Authenticating a non-ORM User Resource via TastyPie

Question

I am trying to use Django with a non-ORM data source, and while accessing other resources through my custom backend without any authentication is successful, now I need to introduce user authentication. There is no local database. When I receive a request (e.g., a cURL command made with username and password), I need to perform HTTP Basic Authentication against a remote URL and upon success, I should return a locally created user object, which only has a username, nothing fancy. So in my Tastypie resource, I wrote something like this:

class dict2obj(object):
    """
    Convert dictionary to object
    @source http://stackoverflow.com/a/1305561/383912
    """
    def __init__(self, d):
        self.__dict__['d'] = d

    def __getattr__(self, key):
        value = self.__dict__['d'][key]
        if type(value) == type({}):
            return dict2obj(value)
        return value


class RemoteAuth(Authentication):
    def is_authenticated(self, request, **kwargs):
        username = request.user.username
        password = request.user.password
        r = requests.get(AUTHENTICATION_URL, auth=(username, password))
        if r.status_code == 200:
          return True
        return False



class UserResource(Resource):             
    username = fields.CharField(attribute='username')

    class Meta:
        resource_name = 'user'
        authentication = RemoteAuth()
        authorization = Authorization()

        def obj_get_list(self, request=None, **kwargs):

            result = []

            posts.append(dict2obj(
            {
            'username': request.POST.get('username'),
            }
            ))

            return result   

But of course this does not work, because the authentication object cannot obtain password like that. Please suggest a good way of handling remove user authentication without involving any local database.

Answer 1

If you would like to have user authentication without storing any actual data on your side, then you could use session or, as last resort, cookies. The session data could be encrypted and stored inside the session cookie itself, or a side cookie.

How that would work?

You could create an endpoint, say api/v1/user/login, as the UserResource method to handle user authentication/login. You can do so like this:

def override_urls(self):
    return [
        url(r"^(?P<resource_name>%s)/login%s$" % (self._meta.resource_name, trailing_slash()), self.wrap_view('user_login'), name="api_user_login"),
    ]

def user_login(self, request, **kwargs):
    # Authentication process happens here.
    return self.create_response(request, {})

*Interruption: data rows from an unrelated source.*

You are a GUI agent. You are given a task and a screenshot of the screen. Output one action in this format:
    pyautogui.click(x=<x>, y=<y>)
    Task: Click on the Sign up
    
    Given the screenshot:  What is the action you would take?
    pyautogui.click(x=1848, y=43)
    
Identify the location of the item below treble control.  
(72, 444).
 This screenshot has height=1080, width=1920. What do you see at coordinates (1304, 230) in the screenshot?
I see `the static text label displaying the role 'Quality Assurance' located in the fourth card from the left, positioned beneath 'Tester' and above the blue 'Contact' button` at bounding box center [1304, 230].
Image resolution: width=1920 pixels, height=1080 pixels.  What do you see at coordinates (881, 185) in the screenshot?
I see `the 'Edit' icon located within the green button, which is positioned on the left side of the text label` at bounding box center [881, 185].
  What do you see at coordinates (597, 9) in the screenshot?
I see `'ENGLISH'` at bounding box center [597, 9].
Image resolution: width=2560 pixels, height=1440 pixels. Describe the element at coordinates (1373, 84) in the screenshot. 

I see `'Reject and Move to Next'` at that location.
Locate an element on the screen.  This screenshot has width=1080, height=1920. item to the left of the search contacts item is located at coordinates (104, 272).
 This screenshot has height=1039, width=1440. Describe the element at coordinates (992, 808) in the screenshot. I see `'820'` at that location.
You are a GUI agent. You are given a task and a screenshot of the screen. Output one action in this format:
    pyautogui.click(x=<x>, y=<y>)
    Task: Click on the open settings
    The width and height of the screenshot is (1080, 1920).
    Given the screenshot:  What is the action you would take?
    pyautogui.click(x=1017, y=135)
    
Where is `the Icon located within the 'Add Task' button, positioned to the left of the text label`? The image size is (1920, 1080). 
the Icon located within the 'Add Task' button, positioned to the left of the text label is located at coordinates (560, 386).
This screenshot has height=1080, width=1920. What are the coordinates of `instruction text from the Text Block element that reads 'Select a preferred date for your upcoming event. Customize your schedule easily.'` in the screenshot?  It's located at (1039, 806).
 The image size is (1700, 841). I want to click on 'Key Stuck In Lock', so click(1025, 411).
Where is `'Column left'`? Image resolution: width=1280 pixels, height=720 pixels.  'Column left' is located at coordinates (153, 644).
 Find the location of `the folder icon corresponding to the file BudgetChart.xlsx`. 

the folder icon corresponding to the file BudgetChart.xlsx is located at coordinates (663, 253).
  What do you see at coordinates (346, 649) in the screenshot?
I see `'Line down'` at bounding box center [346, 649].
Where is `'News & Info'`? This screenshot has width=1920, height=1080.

For the above to work, you have to import tastypie.utils.trailing_slash and django.conf.urls.url. Unfortunately, tastypie doesn't support any helper method to creating urls less painfully.

In the user_login method, you would then authenticate credentials passed via POST against the remote endpoint and store the username and password in the request.session along with any remote-authentication-endpoint-specific data. In the RemoteAuthentication you could then check for the session keys existence.

If the session is data in your local filesystem, then the data inside can be considered a little more secure. If you decide to store the session data in an encrypted cookie, you would have to store a value and a checksum for each session key, possibly in a single cookie entry, or seperate ones.

Since the users would be passing their credentials in plain text to login, you could consider serving the user_login view via SSL (make sure the cookie is not secure_only then).